### [Material for this task]
****************

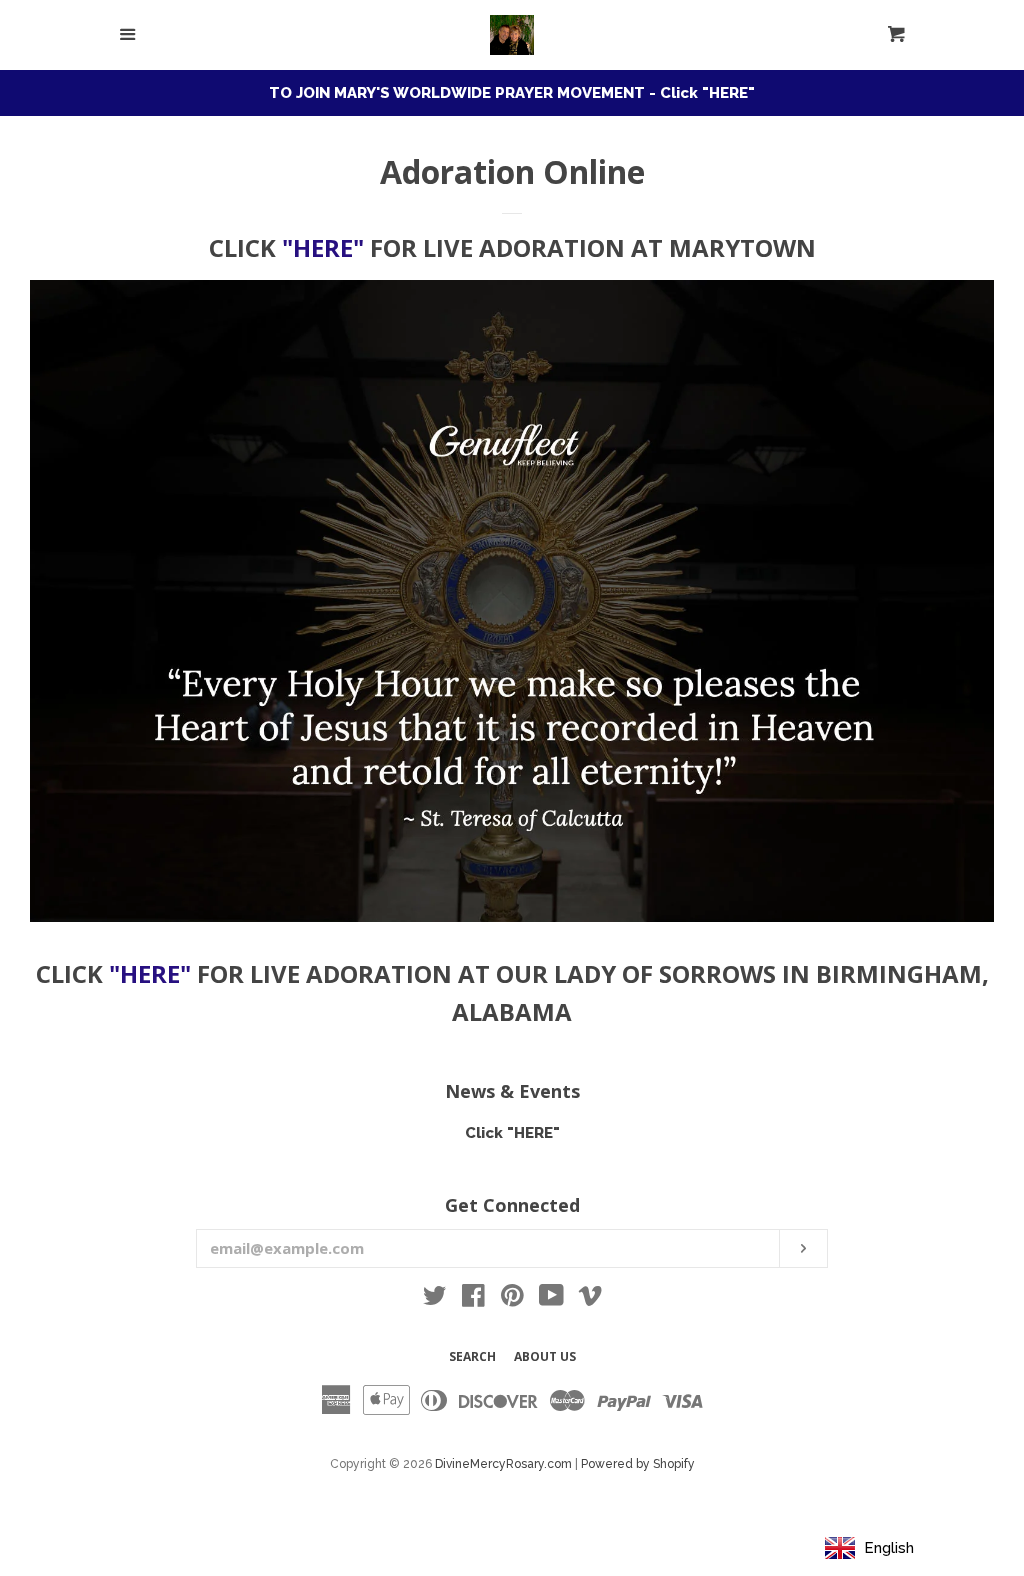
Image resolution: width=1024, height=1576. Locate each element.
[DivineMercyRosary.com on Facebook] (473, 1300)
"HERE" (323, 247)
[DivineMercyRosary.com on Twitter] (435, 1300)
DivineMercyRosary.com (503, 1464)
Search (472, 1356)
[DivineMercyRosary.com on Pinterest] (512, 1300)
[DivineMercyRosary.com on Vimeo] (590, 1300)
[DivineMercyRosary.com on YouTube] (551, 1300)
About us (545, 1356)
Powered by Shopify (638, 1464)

****************

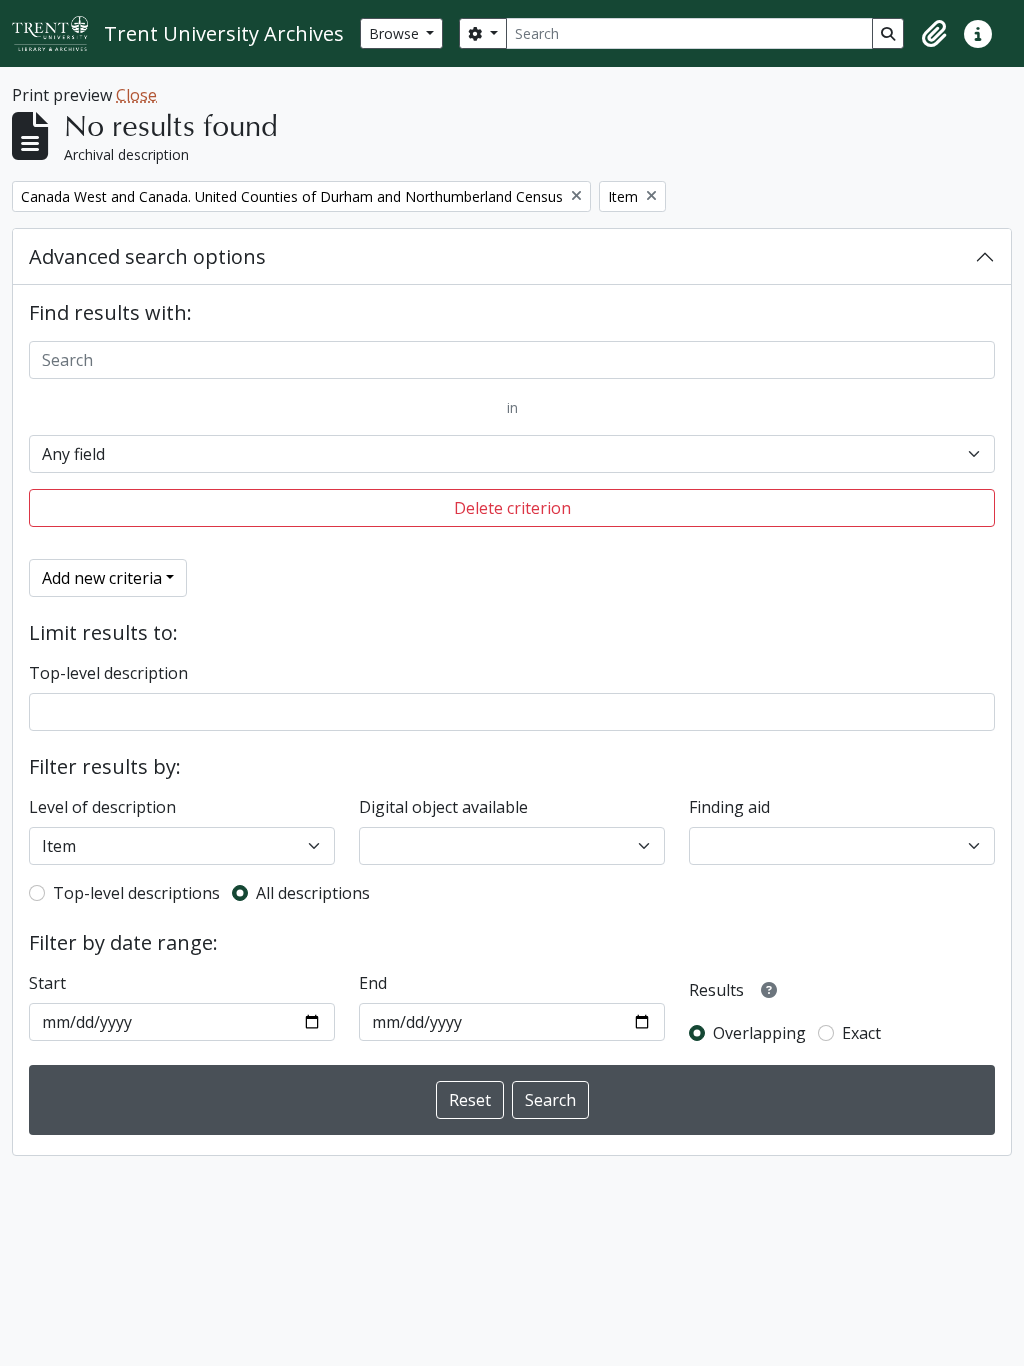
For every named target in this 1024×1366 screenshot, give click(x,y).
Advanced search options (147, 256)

****************

### [Description of the task]
Look back at the entries above and repeat, unchanged, every line from the line holding "Image resolution: width=1024, height=1576." through the line holding "[DivineMercyRosary.com on Vimeo] (590, 1300)".

### [Result of the task]
Image resolution: width=1024, height=1576. Locate each element.
[DivineMercyRosary.com on Facebook] (473, 1300)
"HERE" (323, 247)
[DivineMercyRosary.com on Twitter] (435, 1300)
DivineMercyRosary.com (503, 1464)
Search (472, 1356)
[DivineMercyRosary.com on Pinterest] (512, 1300)
[DivineMercyRosary.com on Vimeo] (590, 1300)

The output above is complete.